The Lastochka is designed for a wide range of utility work, such as fire and geological surveys, freight transport and passenger carrying. It is a low wing monoplane constructed largely of composites, with straight tapered wings tipped with winglets. Their trailing edges carry slotted ailerons and slotted flaps. Two 73.5 kW Rotax 912 ULS air-cooled flat four engines are mounted in pusher configuration on pylons over the wings in short cowlings, positioned with their propeller discs as close as possible to the fuselage. 84.5 kW Rotax 914 engines are an alternative.

The nose and cabin transparencies are smoothly contoured, with no windscreen step, and entry is by an upward opening door on each side forward of the wing leading edge.
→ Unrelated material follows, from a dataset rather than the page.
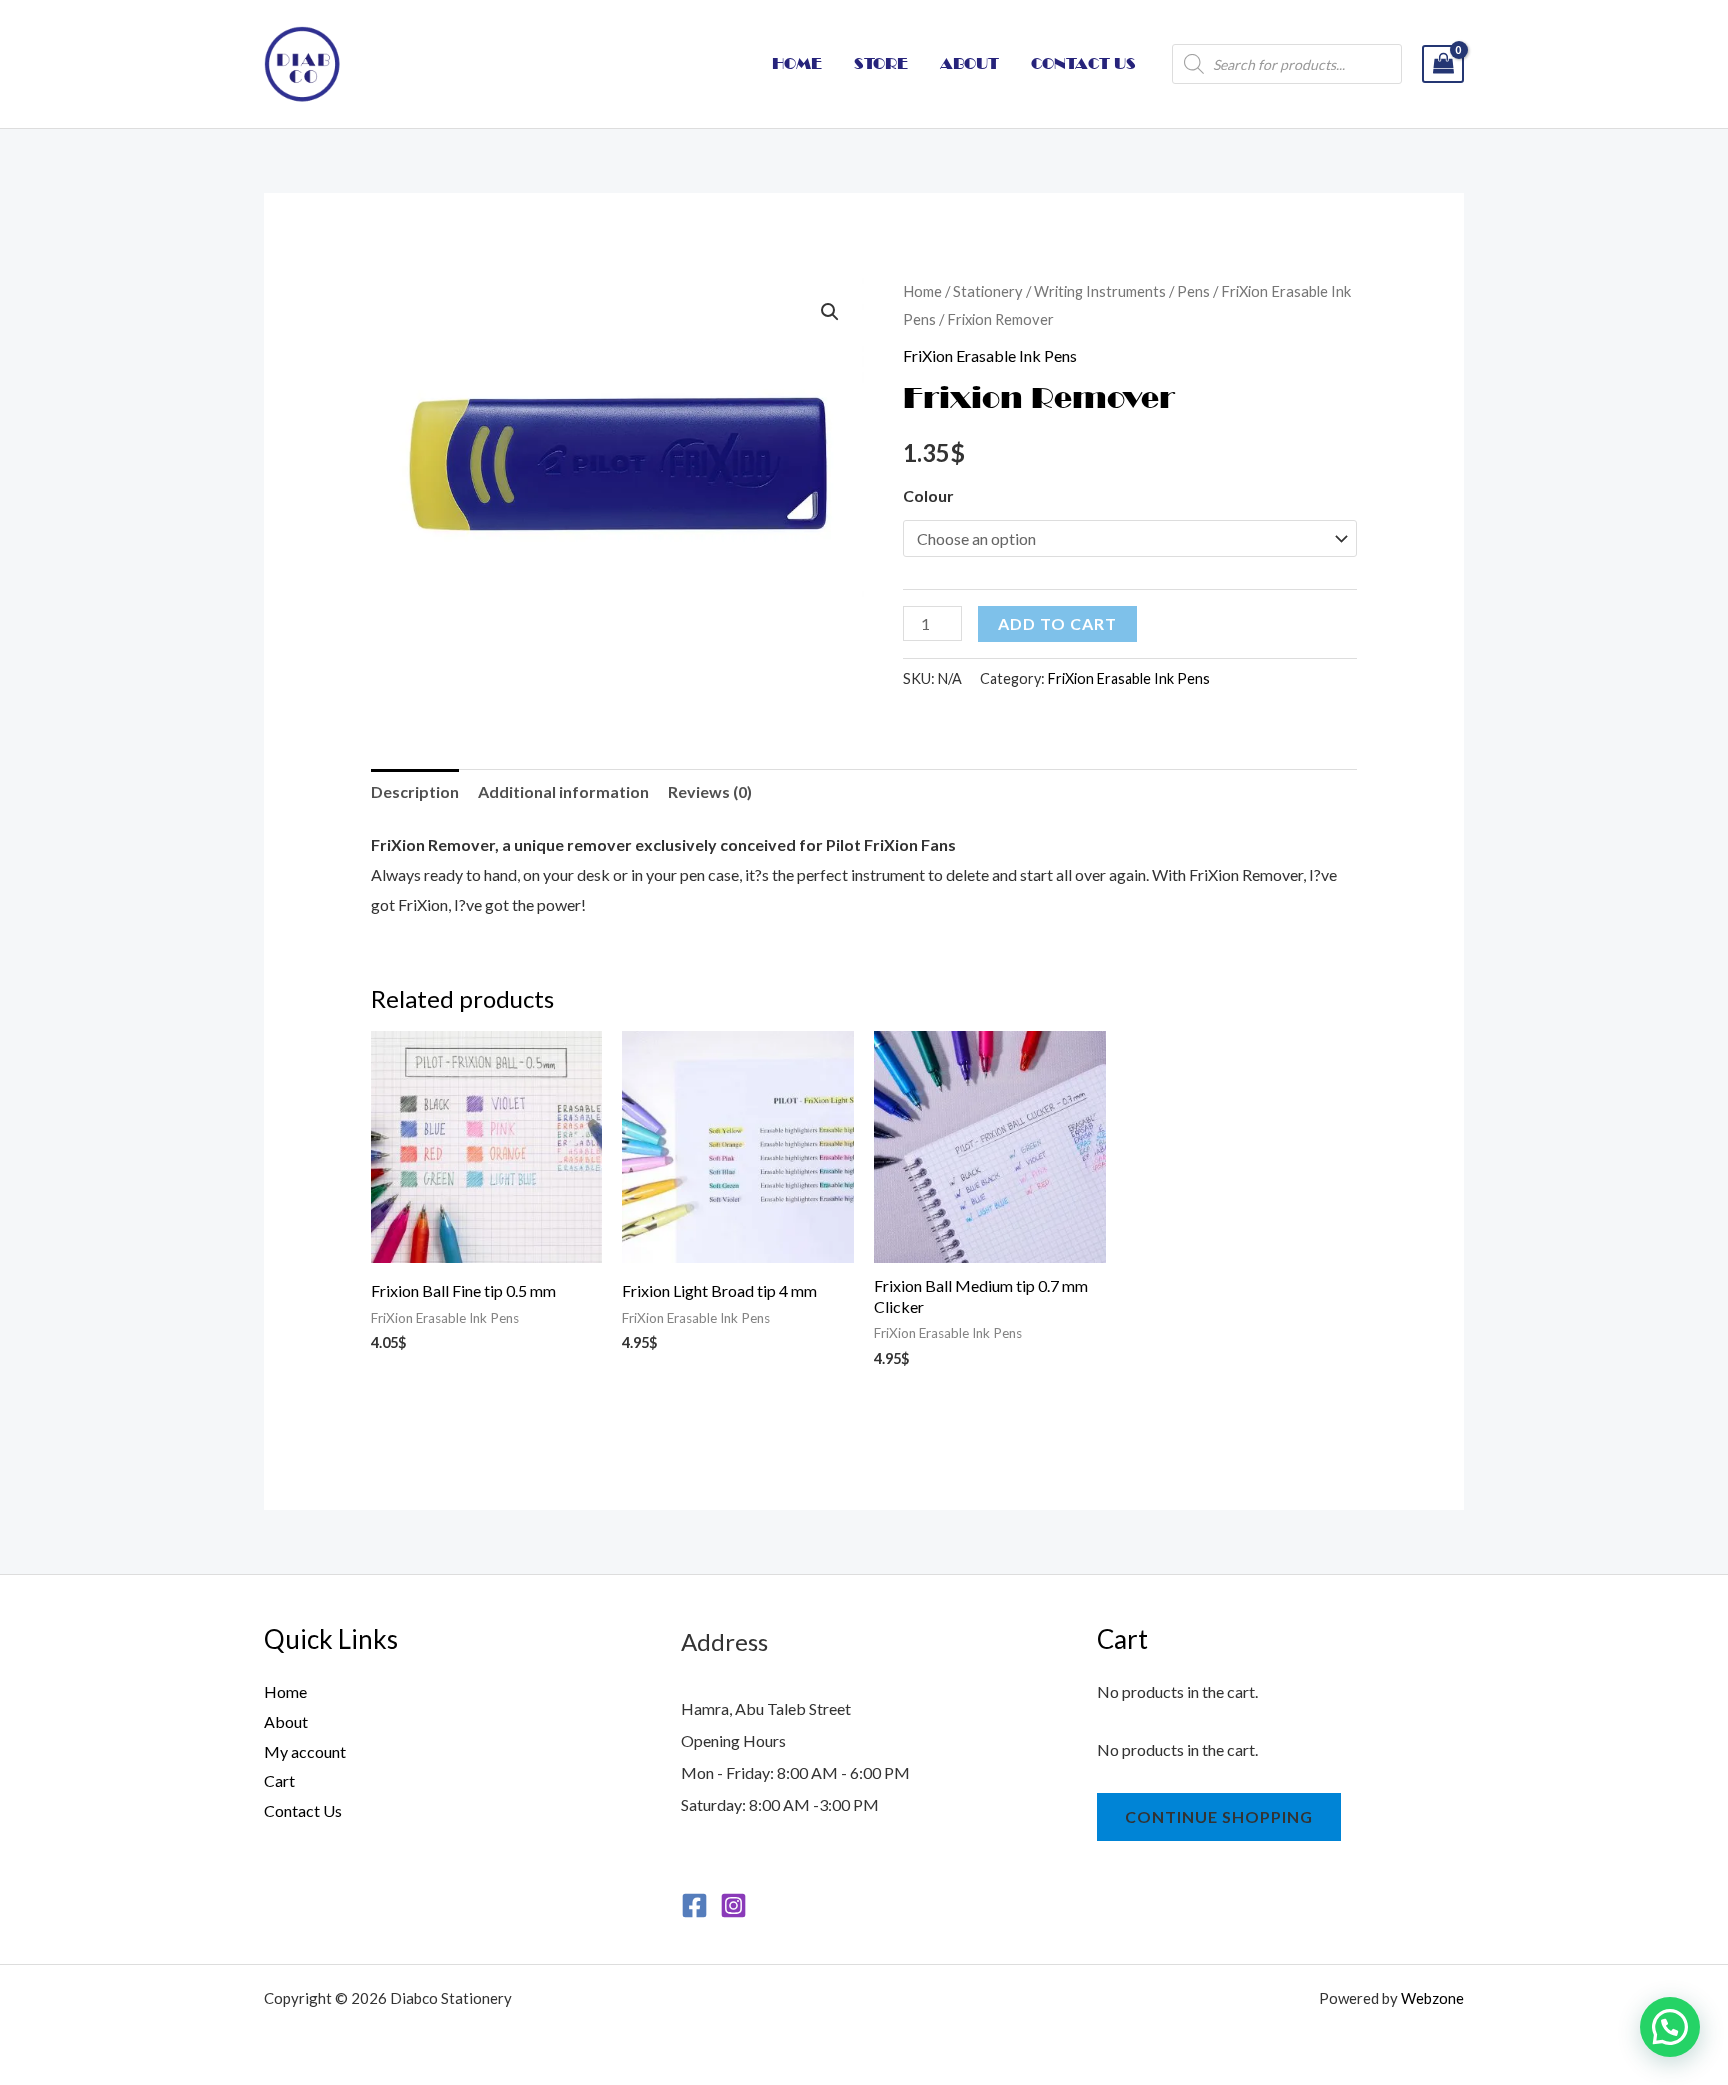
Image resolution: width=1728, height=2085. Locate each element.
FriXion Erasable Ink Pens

There are transparencies aft of those in the doors, placed over the wing. A baggage space has a maximum volume of 0.20 m3, depending on layout details. The upper fuselage line drops gently behind the cabin to the T-tail, where the fin is integral with the fuselage, straight edged and swept, with a backward leaning rudder hinge. The rudder, with a swept trailing edge, has a horn balance extending forward of the hinge line under the fuselage, where it is faired into a small ventral fin. There is a small, electrically activated rudder trim tab, set low down. A high aspect ratio, rectangular tailplane is placed on top of the fin, bearing a similarly shaped one piece elevator. This has a central trim tab.

The Lastochka has a tricycle undercarriage with main legs retracting inwards; each leg has a pneumatic shock absorber and carries a single wheel fitted with hydraulic brakes. The nosewheel retracts forwards. The aircraft is designed to operate from water or snow, using floats or skis, if required.

The first flight took place on 20 November 2012 and the Lastochka was first demonstrated in public at the SP Korolyov Aviation Meeting, held from 17 to 20 Jane 2010 at Smokovka airport, Zhytomyr.